We met at a café and I told her everything that was going on. She was a cross between Pamela Mason and my mom, a perfect combination for me: both earthy and outrageous. She digested all the information I dumped on her, stories about my last coke binge, Morgan, and the Belgian guy. I noticed her eyebrow go up when I mentioned that I still drank.
“It’s okay,” I said. “My problems were with drugs, not alcohol.”
“I’m not going to debate you,” she said. “I want you to just concentrate more on the similarities than the differences in your stories. Listen to yourself. See how you’re feeling about things.”
“I know what you’re getting at,” I said. “But I think I can still drink. As I said, I had a drug problem. I’m fine with a glass of wine or two.”
She smiled. A wise Auntie Mame.
“Just pay attention,” she said. “Listen to yourself. Then come to your own conclusion.”
I followed her into the AA meeting, my first one. She became my sponsor. From then on, I attended at least one meeting a day and spent
the rest of the day working out and chanting. Morgan still wasn’t speaking to me. He wasn’t the only one. Most people close to me at the time were either pissed off or disgusted with my irresponsible behavior. I understood. I had to prove myself.

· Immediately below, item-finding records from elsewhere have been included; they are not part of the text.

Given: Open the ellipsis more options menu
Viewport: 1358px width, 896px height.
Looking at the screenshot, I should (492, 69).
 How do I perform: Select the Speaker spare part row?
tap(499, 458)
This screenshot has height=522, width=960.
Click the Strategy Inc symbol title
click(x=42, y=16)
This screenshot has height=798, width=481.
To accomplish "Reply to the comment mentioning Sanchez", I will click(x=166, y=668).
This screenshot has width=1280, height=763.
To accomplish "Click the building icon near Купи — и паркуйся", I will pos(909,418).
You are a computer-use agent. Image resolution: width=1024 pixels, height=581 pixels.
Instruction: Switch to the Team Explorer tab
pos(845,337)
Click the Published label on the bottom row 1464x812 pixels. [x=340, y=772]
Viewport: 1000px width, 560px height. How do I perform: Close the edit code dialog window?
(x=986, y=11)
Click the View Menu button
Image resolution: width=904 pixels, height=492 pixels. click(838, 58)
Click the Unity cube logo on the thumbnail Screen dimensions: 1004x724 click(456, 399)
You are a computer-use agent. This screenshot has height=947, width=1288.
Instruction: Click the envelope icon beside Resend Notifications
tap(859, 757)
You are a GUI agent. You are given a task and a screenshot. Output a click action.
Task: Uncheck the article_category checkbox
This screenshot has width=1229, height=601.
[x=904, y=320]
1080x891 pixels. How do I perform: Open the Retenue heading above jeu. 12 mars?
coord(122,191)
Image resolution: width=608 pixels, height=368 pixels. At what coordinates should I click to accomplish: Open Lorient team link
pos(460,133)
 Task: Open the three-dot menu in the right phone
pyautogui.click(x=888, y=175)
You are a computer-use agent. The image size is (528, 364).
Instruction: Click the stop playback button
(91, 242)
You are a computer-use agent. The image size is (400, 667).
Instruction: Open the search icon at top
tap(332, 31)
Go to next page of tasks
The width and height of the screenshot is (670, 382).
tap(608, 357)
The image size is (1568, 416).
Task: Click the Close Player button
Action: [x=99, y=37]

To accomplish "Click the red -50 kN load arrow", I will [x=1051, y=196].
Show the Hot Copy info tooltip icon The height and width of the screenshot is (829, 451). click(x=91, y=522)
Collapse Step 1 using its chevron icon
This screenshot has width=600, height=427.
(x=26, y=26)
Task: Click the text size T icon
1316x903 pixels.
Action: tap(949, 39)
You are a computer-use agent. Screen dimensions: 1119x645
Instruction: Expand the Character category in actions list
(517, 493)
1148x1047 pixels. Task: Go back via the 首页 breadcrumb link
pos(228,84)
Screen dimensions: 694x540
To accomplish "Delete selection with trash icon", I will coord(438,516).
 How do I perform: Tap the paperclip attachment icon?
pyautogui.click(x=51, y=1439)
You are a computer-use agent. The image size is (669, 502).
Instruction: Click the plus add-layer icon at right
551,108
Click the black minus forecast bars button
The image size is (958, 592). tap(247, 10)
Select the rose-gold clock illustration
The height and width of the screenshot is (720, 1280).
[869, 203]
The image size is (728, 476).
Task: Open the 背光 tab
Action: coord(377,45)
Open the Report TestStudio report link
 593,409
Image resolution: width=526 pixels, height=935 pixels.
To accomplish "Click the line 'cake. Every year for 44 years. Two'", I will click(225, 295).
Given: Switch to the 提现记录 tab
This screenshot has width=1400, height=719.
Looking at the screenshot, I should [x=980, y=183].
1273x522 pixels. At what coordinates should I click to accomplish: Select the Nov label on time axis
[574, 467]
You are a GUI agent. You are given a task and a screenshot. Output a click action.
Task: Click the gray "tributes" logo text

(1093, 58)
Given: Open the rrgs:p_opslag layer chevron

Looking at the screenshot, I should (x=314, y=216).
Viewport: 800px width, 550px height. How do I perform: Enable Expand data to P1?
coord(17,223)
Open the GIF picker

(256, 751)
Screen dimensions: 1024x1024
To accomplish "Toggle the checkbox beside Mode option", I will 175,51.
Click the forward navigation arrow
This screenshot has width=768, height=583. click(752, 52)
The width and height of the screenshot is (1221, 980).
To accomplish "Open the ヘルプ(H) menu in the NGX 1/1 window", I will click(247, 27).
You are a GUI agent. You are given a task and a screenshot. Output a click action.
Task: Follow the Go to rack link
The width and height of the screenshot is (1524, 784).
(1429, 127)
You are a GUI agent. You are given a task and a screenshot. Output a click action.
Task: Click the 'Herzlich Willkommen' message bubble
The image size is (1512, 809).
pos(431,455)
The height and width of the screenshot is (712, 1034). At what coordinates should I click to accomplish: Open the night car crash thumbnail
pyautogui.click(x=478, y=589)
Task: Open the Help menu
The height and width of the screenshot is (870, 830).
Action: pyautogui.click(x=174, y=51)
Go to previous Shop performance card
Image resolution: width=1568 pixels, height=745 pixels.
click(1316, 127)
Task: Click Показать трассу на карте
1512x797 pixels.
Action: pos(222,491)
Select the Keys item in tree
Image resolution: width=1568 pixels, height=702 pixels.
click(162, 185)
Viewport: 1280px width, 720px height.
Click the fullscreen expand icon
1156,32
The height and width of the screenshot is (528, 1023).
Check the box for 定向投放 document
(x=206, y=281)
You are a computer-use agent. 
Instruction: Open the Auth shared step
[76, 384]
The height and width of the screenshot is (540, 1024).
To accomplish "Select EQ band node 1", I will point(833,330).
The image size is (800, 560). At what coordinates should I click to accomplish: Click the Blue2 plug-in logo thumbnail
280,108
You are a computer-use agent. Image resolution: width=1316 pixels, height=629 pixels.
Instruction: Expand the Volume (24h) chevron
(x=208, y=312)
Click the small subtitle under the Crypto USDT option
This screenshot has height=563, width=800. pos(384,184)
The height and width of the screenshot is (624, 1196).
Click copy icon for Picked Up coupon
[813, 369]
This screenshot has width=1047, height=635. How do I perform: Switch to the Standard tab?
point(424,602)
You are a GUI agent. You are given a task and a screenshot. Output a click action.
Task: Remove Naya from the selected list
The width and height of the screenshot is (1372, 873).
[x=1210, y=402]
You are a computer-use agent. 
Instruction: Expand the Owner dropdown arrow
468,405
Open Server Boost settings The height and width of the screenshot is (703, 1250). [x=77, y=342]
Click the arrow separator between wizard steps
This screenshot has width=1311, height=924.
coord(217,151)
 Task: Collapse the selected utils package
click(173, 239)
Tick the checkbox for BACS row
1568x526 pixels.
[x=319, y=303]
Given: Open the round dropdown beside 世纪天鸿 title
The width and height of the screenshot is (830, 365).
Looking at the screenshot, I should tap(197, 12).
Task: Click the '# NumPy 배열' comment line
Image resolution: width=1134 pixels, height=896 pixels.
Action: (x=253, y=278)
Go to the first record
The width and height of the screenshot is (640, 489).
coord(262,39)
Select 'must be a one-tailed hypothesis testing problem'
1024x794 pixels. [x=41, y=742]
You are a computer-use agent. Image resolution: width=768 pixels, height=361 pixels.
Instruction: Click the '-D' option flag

I kept to a routine. In the morning, I chanted and worked out for several hours with my friend Lorenza. I did the same thing later in the day. I believe the chanting I did, often up to four hours a day, gave me the strength and optimism to get through this difficult period of my life. I felt my energy return and my thoughts focus on rebuilding my life. I was like, Okay, what needs to be done?
But I was still fooling myself. I got in the habit of buying a bottle of wine before my AA meetings, tucking it in my car, and then cracking it open afterward at Lorenza’s house when we got together to chant and work out. I fixated on alcohol. As I chanted, I thought about what I was going to drink later that night. I also made notes on my calendar about what I was going to drink when I traveled.
I remember on a flight to Los Angeles making a note to drink a nice Pomerol. Once in L.A., though, I didn’t have anything since I knew that if I drank and worked, I would want to do coke. But then I obsessively marked off dates when I could resume drinking. Eventually I realized this kind of obsession wasn’t healthy or normal.
I called my sponsor and told her what I had been doing. She responded with an almost gleeful “Aha!”
“You heard yourself,” she said.
“It’s another addiction,” I said.
She was quiet for a moment. I’m sure it was by design.
“We don’t drink,” she finally said. “We don’t say one thing is okay, but another is not. None of it is okay.”
“Uh-huh,” I said.
“If you’re going to stop, you stop everything,” she said. “Why don’t you just try it? Do what we tell you works. And see how it feels.”
“I don’t want to,” I said. “But all right. I will.”
By now, Morgan and Duke knew what was going on and I had their support and encouragement. However, before giving up alcohol, I let it
be known I wanted to have one last bottle. My sponsor, people I had met in AA, and Morgan and Duke were telling me not to do it. I reassured everyone it was okay. I was going to stop after that bottle. I had no doubt. It was over for me.
“Just let me have this last one,” I said to my sponsor. “I’ll see you at Monday’s meeting.”
It was the weekend. On Sunday, I went out and bought a bottle of my favorite Corbières, as well as groceries for the week. At home, Duke was helping me unload the bags when I dropped something and went into freak-out mode. The accident triggered a flood of regret and remorse for the way I had neglected my son over the years. I don’t know why, but I pulled a carton of eggs out of a shopping bag and began throwing them one after the other on the ground.